Scanning cocktail menus, it is easy to find other riffs. They include skinny margaritas made with reduced-calorie syrups and “clean label” libations featuring organic spirits, all-natural margarita mix and flavored syrups made with real fruit and no artificial ingredients. Bartenders also customize the basic recipe with rum, brandy, sparkling Moscato and canned energy drinks

This knack for marrying ingredients may shed light on why the margarita topped the charts in the Nielsen CGA On-Premise Consumer Survey last year. Sixty percent of survey respondents chose it as their favorite cocktail, well ahead of the daiquiri, in second place at 44 percent.

There are a few principles for making a better margarita. “The No. 1 step is to use high quality ingredients,” says Drew Lucido, bar manager at Taste in St. Louis, a cocktail and small-plates bar in the Niche Food Group there. “Our lime juice is fresh. Cointreau is our triple sec. We use blanco tequila. All of the ingredients are done well.” 

It is also key to follow standardized cocktail recipes and measure spirits with a jigger to ensure proper proportions, Lucido says. Also, it’s important to shake margaritas properly with good ice. Taste bartenders shake them with large, hard ice cubes from a high-performance ice machine, to ensure that the drink is correctly diluted, aerated and chilled.

Mastering the basics clears the path to innovation. A Taste signature cocktail called Who Killed Henry Brown includes lemon instead of lime and falernum, a rum-based preparation of lime peels, cinnamon and nutmeg. It is spiked with three spirits — mezcal, spicy tequila and sotol — the latter made from a desert plant related to agave. The result is a dryer, spicier, more nuanced take on the margarita.

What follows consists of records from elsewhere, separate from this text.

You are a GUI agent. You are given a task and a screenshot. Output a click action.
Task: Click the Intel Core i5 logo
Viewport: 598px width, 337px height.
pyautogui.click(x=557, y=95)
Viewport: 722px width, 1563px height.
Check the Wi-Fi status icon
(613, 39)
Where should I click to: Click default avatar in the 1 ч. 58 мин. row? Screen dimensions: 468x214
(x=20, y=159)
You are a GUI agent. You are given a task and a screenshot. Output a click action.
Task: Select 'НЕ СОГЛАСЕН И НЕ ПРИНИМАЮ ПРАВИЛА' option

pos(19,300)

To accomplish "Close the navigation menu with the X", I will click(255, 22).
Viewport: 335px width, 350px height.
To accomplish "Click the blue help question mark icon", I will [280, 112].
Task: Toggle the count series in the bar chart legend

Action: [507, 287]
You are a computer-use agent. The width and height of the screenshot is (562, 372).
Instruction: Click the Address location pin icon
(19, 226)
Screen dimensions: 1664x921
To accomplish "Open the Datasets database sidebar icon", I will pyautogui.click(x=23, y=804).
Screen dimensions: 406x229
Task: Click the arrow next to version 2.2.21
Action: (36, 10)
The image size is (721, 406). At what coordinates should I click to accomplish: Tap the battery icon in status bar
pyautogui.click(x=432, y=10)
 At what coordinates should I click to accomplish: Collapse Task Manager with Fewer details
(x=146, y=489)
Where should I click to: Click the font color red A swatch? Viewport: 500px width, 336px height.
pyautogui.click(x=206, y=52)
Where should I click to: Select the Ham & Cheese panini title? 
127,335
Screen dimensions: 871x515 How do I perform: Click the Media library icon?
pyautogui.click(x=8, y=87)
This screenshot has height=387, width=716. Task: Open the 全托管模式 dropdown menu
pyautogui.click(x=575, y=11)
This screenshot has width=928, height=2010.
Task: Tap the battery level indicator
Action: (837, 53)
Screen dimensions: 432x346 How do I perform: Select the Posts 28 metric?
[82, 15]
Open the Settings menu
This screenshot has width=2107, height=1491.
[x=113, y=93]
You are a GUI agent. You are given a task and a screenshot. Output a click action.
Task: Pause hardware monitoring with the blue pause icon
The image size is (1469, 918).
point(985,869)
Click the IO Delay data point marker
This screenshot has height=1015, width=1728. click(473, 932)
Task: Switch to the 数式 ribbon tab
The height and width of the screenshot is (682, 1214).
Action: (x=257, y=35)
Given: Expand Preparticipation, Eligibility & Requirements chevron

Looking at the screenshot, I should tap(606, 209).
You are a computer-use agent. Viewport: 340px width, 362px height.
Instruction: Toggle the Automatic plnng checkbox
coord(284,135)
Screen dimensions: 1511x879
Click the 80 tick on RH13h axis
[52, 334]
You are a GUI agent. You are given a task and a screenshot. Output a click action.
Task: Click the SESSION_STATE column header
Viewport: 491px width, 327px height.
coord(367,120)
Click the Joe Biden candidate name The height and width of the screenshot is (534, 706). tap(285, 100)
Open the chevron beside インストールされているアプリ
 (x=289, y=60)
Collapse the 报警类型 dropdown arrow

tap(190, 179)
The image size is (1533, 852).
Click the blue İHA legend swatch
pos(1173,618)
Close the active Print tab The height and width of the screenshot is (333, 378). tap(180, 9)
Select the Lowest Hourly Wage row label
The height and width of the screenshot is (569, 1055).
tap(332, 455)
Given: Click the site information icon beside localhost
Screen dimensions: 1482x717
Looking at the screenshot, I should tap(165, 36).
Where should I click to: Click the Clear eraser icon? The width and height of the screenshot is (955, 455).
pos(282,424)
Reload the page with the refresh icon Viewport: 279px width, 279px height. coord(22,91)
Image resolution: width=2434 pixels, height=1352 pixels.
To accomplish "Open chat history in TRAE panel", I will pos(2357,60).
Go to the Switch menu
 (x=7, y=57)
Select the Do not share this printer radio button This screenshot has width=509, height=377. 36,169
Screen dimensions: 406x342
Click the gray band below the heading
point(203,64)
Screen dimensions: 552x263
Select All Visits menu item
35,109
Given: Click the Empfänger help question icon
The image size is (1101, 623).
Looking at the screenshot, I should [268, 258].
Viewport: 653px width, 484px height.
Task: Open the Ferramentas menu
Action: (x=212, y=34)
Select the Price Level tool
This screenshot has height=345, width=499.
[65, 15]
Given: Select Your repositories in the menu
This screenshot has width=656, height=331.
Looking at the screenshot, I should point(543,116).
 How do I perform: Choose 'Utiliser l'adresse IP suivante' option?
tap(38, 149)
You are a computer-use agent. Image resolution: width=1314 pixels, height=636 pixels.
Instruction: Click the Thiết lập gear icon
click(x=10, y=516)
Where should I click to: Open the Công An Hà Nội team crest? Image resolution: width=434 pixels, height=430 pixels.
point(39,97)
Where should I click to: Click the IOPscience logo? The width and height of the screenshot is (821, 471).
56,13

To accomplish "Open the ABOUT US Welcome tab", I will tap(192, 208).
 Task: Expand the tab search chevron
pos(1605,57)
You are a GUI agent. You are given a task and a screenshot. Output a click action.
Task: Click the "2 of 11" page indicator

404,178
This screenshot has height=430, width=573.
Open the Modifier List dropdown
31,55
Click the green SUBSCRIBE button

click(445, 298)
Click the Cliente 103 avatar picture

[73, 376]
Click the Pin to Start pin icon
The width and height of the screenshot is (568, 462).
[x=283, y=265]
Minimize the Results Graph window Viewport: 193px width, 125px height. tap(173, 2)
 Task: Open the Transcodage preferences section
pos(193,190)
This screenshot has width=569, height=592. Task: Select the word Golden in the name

Mixing margaritas with mezcal, tequila’s smoky cousin, “is definitely an increasingly popular option,” says Lucido. Also available for the asking at Taste are smoother reposado and anejo tequilas. But Lucido recommends blanco tequila, “which has the vegetal flavors which work best in this cocktail.” 

At El Segundo Sol in Las Vegas, a casual taqueria that is part of Lettuce Entertain You Enterprises, the margarita’s versatility satisfies the varied tastes of the visitors who flock to the casino capital from all around the country. 

That includes patrons who enjoy hand-shaken, on-the-rocks margaritas made with premium spirits and fresh ingredients as well those who prefer the refreshing chill, bright colors and festive flavors of frozen margaritas.

A notable example of the former is the blackberry margarita, garnished with plump, sweet seasonal berries. At press time, El Segundo was selling 50 to 75 of them per day. However, soon to take its place is the restaurant’s best-selling seasonal libation, the watermelon margarita.

Fans of frozen margaritas enjoy the Big Stick, a frosty libation with colorful splashes of melon, raspberry and blue curaçao liqueurs, and the Two-Tone Sangria — a frozen margarita with a colorful float of red sangria.

Showcasing diverse components and satisfying a wide public are what the margarita does best. Ross Buter, vice president of El Segundo Sol and Stripburger in Las Vegas and a partner in Lettuce Entertain You Enterprises, characterizes the margarita this way: “It’s about having great flavors and fresh ingredients and giving people a variety of choices.”